Most of this will happen in Terminal, but a quick stop in BBEdit or TextWrangler will save a few steps later on. (TextMate tends to choke on big, non-UTF files.) The Palm export file is encoded in MacRoman. It’s 2008, pretty much any text that isn’t Unicode should be. I used TextWrangler to convert the encoding to UTF-8 no BOM (byte order marker).

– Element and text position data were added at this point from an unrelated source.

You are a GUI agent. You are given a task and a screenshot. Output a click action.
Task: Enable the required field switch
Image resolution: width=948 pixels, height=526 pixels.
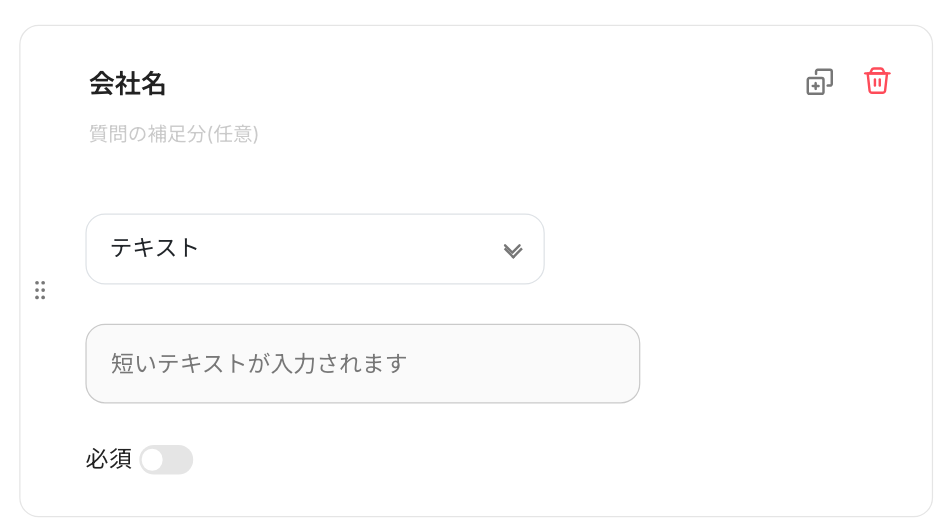pyautogui.click(x=166, y=460)
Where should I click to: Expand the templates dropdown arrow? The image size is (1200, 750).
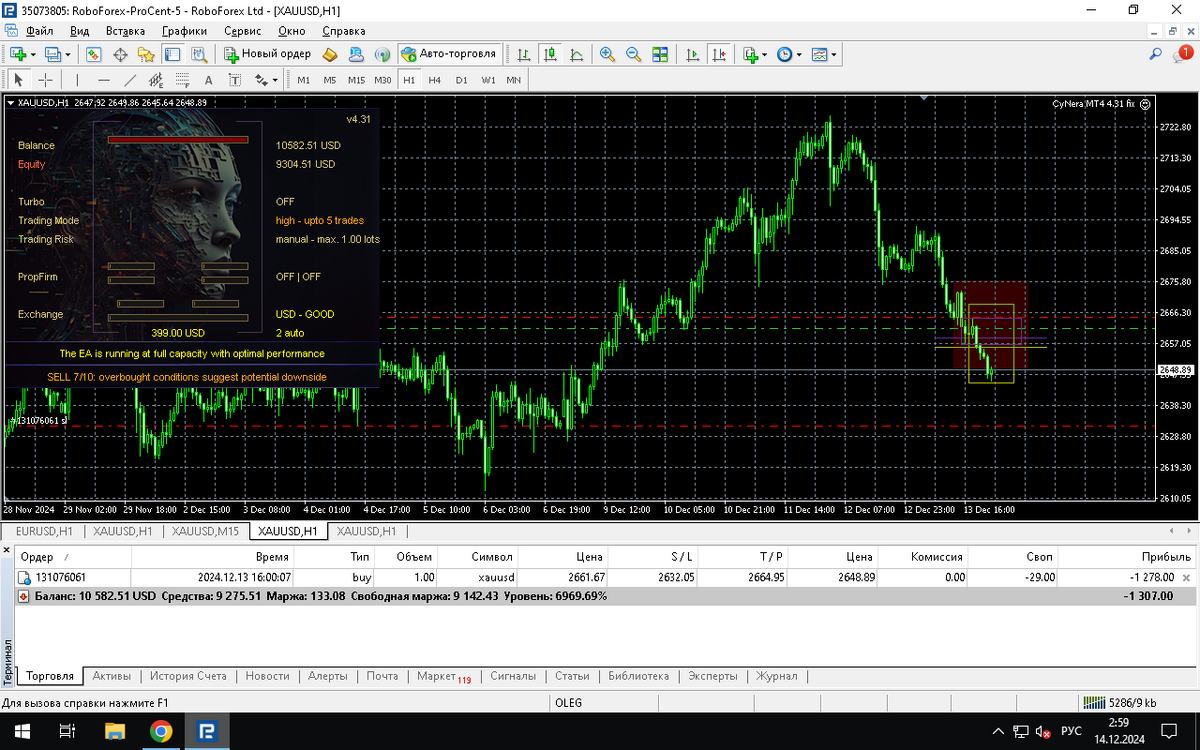click(x=834, y=54)
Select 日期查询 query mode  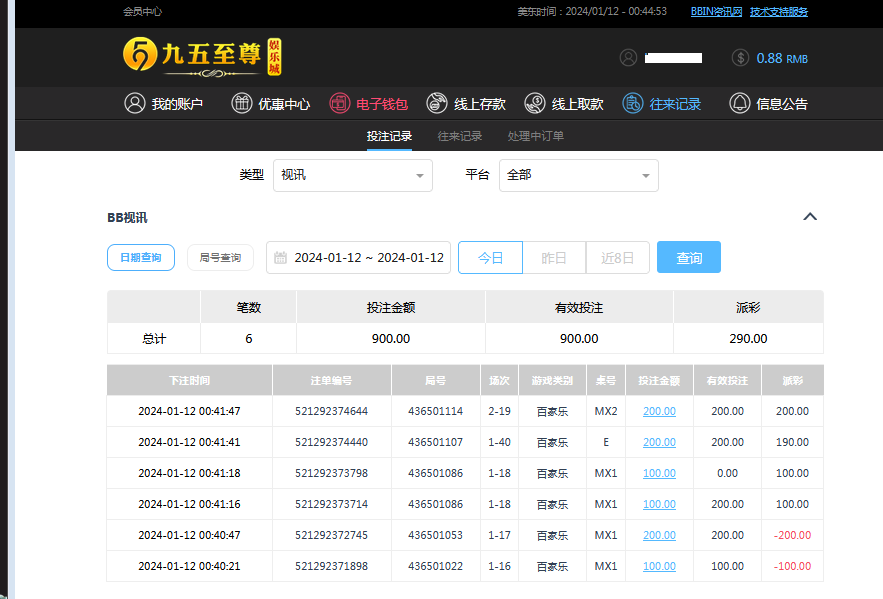tap(141, 257)
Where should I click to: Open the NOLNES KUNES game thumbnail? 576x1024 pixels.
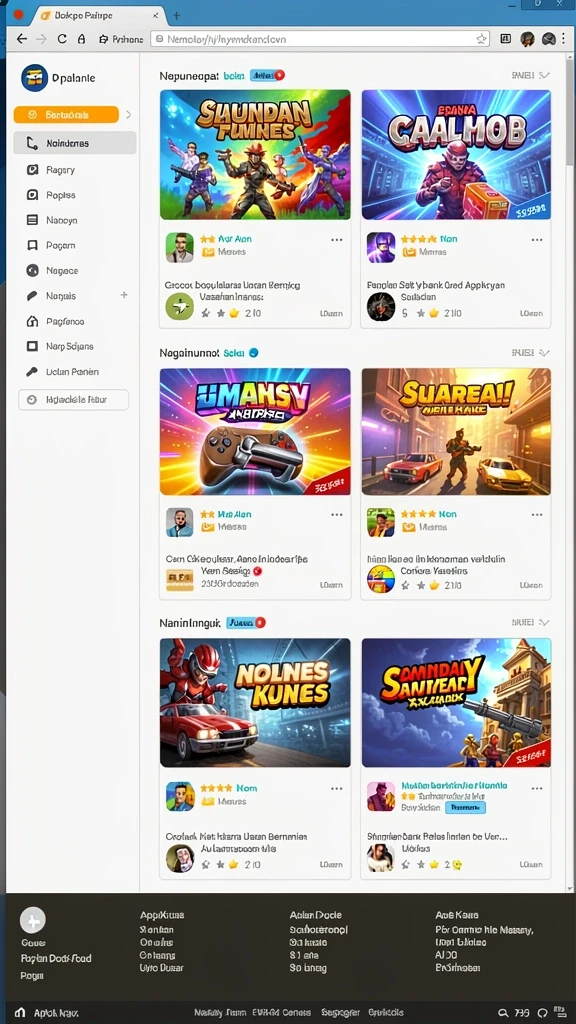[x=255, y=703]
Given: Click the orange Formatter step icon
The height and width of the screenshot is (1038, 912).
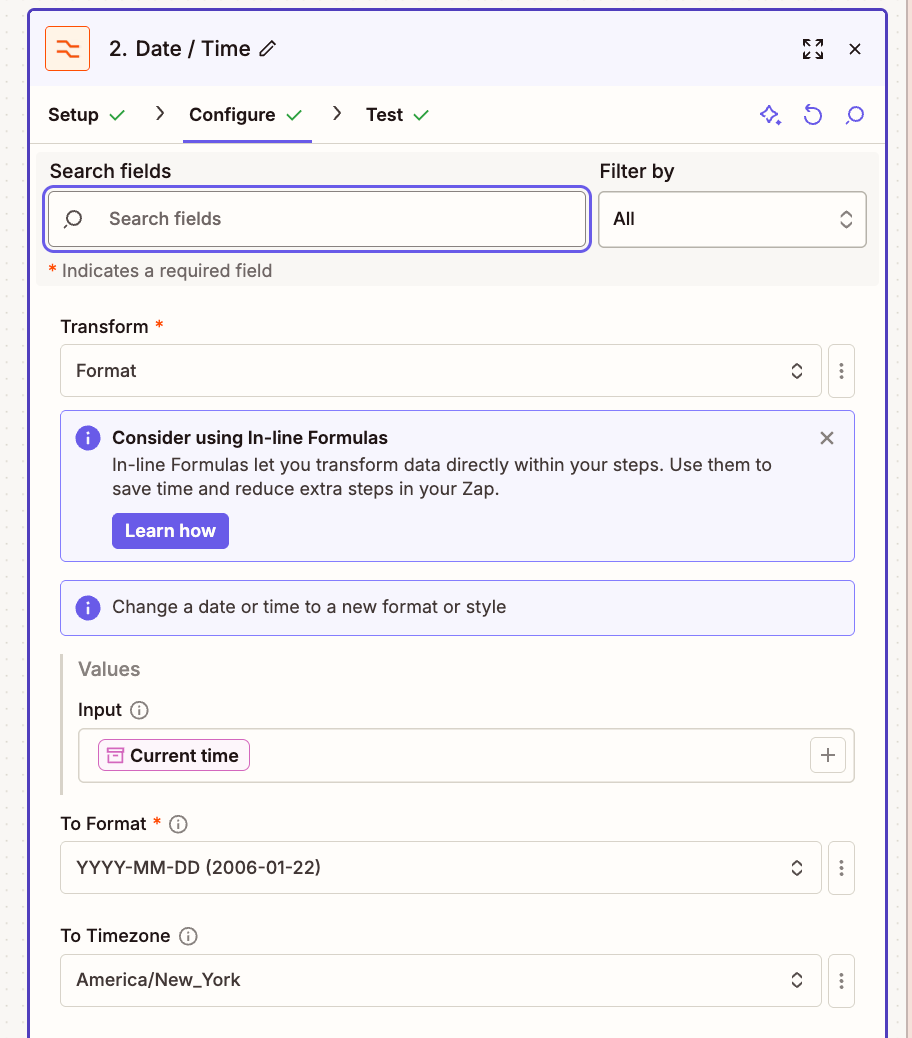Looking at the screenshot, I should 67,48.

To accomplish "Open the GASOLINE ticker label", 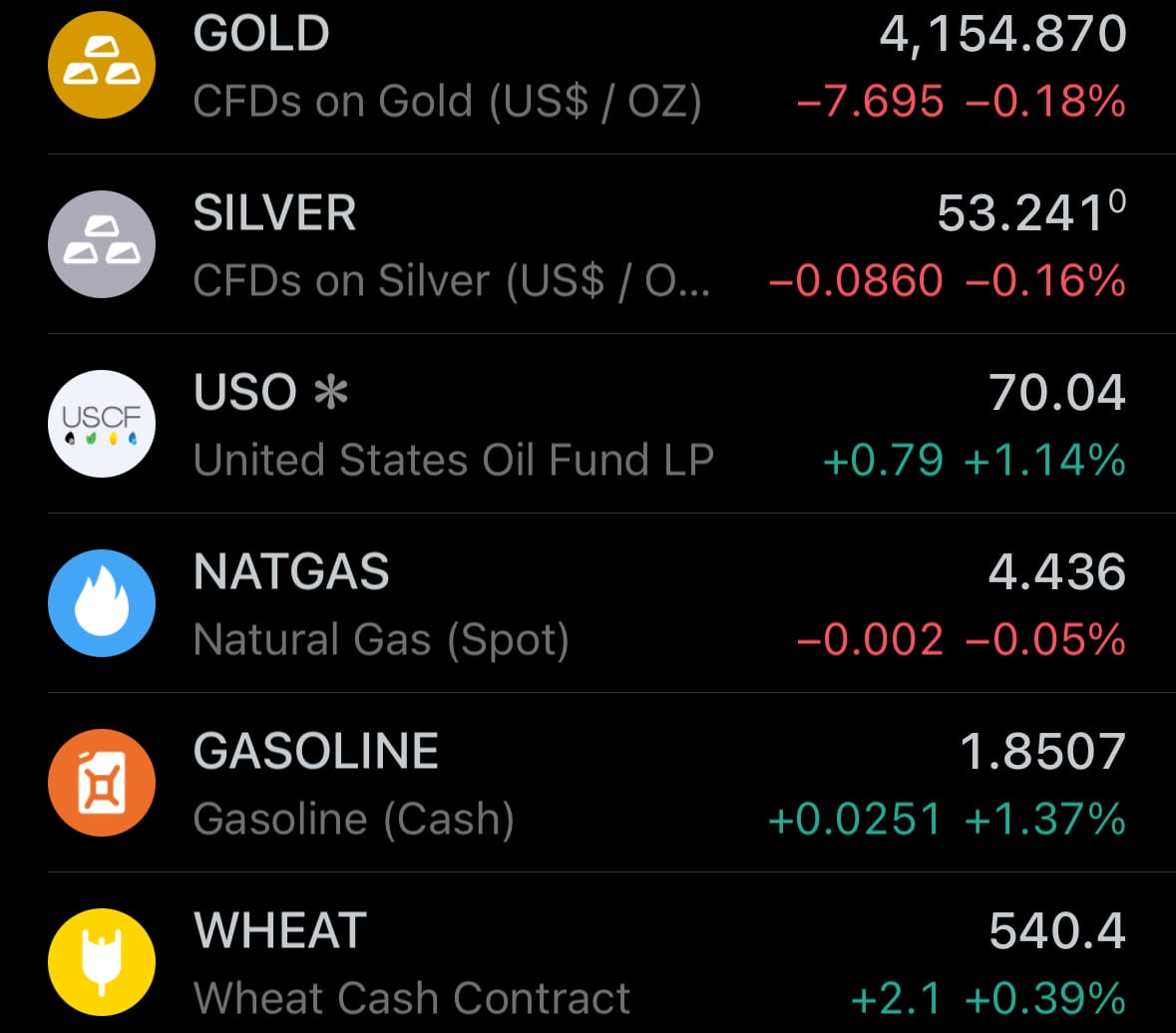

VCards require Windows style CRLF line endings. While we could deal with those in Sed, we might as well just switch the file to Unix style LF endings in TextWrangler too. The TextWrangler bottom bar should switch from this:

MacRoman CRLF

To this:

utf8 LF

Now comes the magic.

While this could be done as an impossible-to-read one-line sed command, it’s easier to digest and debug as separate command files.

Here are the steps:

  1. Use Sed to join each individual VCard into a single line using a token to replace line feeds, output to intermediate file
  2. Sort and Uniq the result to remove obvious duplicates.
  3. Replace the tokens with line feeds

Below are the two sed command files I used. I ran these individually but they could easily be piped together into a one-line command.

vcard_oneline.sed:

# define the range we'll be working with
/BEGIN:VCARD/,/END:VCARD/ {

# define the loopback
:loop

# add the next line to the pattern buffer
N

# if pattern is not found, loopback and add more lines
/\nEND:VCARD$/! b loop

# replace newlines in multi-line pattern
s/\n/   %%%     /g
}

Run that like this:

sed -f vcard_oneline.sed palm_dump.vcf > vcards_oneline.txt

Then run that file through sort and uniq:

sort vcards_oneline.txt | uniq > vcards_clean.txt 

vcard_restore.sed:

# replace tokens with DOS style CRLF line endings
s/      %%%     /^M\
/g

# add the <CR> before the LF at the end of the line
s/$/^M/

Run that with something like this:

sed -f vcard_restore.sed vcards_clean.txt > vcards_clean.vcf

After that last step, you should be able to drag the vcards_clean.vcf file into Address Book to import your vcards.

Suggestions for improvement are always welcomed.

Notes:

In VIM, type the tab character as control-v-i (hold control while pressing v then i), type the line break by typing control-v-enter.

iconv could be used to convert from MacRoman to UTF-8. TextWrangler just seemed easier at the time.

Palm Desktop appears to dump group VCards in input order, so duplicate entries were not grouped together. Running the output through sort visually reveals a ton of duplicates and makes it possible to use uniq to remove consecutive duplicates.

I had to quit and re-open Address Book once or twice before it would import the files.


  • Doug Ragan

    hi. THis is great advise — i am facing a similar problem but not with addresses, but TO DO lists (24 000 entries). CAn you tell me how i could do this with the to do lists, a i can’t export them to VCard.

  • Chuck Renner

    Excellent use of sed. I’m trying to diff and correct two large VCF files, and being able to sort them brings me one step closer. Thank you.